The irony was not overlooked by many online.
This year’s BlizzCon is understandably a digital affair due to the ongoing coronavirus pandemic, but things did not get off to a smooth start for the two-day event.
As part of the BlizzCon 2021 opening ceremony, heavy metal band Metallica performed live approximately an hour into the show with a rendition of “For Whom the Bell Tolls” from the 1984 album Ride the Lightning.
Prior to the live performance, as guitarist and vocalist James Hetfield was introducing the band and acknowledging their first BlizzCon appearance back in 2014, a caption was shown at the bottom of the screen which read: “The upcoming musical performance is subject to copyright protection by the applicable copyright holder”.
As Metallica began playing, the band hadn’t even made it out of the song’s intro when the live audio was dubbed with a couple of replacement tracks. This only happened on the live stream from the official twitchgaming channel (the Metallica segment starts at 1:11:14) but not on the YouTube one (beginning 1:24:53).
Metallica was involved in a legal battle with Napster back in 2000 in which the Racketeering Influenced and Corrupt Organizations Act (the RICO act) was used to allege copyright infringement by the peer-to-peer file-sharing service and its userbase. Napster ended up having to ban over 300,000 accounts and was served with an injunction, causing the service to shut down the following year. Napster agreed to pay $26 million to cover past royalties and an advancement of $10 million for future licensing royalties from a planned subscription model before making a return in September 2001, but while Napster was busy contending with music labels in court, alternative and rival services had popped up to fill the space that was left; after a significant drop in users, Napster eventually filed for bankruptcy in 2002.
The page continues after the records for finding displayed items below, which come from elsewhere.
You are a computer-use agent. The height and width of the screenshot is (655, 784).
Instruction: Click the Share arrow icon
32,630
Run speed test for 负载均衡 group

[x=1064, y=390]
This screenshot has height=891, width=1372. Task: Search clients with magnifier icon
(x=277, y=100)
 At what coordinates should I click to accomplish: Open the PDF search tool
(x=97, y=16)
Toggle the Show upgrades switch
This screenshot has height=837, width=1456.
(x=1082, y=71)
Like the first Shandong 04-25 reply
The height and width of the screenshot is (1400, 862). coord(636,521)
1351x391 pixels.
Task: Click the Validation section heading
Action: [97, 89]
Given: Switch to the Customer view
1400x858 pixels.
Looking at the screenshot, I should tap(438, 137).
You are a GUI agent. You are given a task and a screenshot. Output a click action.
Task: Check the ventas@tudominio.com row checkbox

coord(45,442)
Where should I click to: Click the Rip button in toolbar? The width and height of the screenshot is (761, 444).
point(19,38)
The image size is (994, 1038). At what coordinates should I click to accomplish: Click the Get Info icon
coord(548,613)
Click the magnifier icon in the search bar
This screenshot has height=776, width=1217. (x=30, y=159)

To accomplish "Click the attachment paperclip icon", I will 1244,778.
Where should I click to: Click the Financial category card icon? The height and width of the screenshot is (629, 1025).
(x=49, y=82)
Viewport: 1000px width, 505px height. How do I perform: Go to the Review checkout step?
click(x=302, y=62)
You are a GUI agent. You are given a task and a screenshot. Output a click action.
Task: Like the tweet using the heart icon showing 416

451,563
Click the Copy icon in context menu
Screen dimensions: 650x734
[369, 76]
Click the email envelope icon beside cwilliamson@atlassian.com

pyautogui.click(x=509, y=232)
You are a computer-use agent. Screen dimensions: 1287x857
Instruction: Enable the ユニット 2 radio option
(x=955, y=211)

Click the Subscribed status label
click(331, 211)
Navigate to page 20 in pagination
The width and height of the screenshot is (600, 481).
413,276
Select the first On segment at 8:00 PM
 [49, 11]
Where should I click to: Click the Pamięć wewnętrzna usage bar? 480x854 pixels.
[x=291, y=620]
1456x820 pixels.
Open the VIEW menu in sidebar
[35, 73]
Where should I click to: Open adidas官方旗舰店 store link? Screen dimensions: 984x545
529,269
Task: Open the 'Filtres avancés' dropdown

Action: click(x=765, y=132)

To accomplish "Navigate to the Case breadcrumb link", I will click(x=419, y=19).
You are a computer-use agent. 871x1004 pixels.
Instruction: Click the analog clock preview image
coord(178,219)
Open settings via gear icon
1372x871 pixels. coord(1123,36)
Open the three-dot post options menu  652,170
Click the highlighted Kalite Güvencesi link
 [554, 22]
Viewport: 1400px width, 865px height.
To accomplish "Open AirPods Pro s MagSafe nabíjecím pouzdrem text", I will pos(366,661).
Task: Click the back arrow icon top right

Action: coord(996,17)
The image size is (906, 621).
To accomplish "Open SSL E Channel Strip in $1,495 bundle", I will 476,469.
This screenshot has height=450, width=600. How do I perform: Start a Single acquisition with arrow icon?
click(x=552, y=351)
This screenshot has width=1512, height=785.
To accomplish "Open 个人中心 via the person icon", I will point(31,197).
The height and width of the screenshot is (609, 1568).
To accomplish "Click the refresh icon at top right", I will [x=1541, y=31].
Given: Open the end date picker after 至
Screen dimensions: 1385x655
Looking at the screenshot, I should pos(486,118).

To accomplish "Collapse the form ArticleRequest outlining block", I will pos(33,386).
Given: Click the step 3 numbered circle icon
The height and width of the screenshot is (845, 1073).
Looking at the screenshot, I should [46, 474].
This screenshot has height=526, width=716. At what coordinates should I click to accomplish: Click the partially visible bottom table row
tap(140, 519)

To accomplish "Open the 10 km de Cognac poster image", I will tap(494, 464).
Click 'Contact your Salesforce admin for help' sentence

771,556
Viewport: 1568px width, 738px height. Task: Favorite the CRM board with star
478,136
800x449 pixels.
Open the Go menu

The high-profile case was an early example of musicians taking on the rise of the Internet and the spread of music being shared among users. Rapper Dr. Dre was another well-known artist who filed a similar suit. Metallica faced backlash from fellow musicians and fans for taking the legal – and arguably antagonistic – approach in search of a financial resolution.
The band sent out a press release which stated: “It is … sickening to know that our art is being traded like a commodity rather than the art that it is. From a business standpoint, this is about piracy - taking something that doesn’t belong to you. And that is morally and legally wrong.”
Napster would eventually reach a settlement with both Metallica and Dr. Dre. Metallica’s drummer, Lars Ulrich, said “I think we’ve resolved this in a way that works for fans, recording artists, and songwriters alike.”
He added: “Our beef hasn’t been with the concept of sharing music; everyone knows that we’ve never objected to our fans trading tapes of our live concert performances. The problem we had with Napster was that they never asked us or other artists if we wanted to participate in their business.”
The usage of music across various online content has been increasingly problematic in recent years, especially since the Digital Millennium Copyright Act (DMCA) and proposed bills such as the Stop Online Piracy Act (SOPA) and PROTECT IP Act (PIPA).
As many online have pointed out, this recent BlizzCon fiasco was not without irony.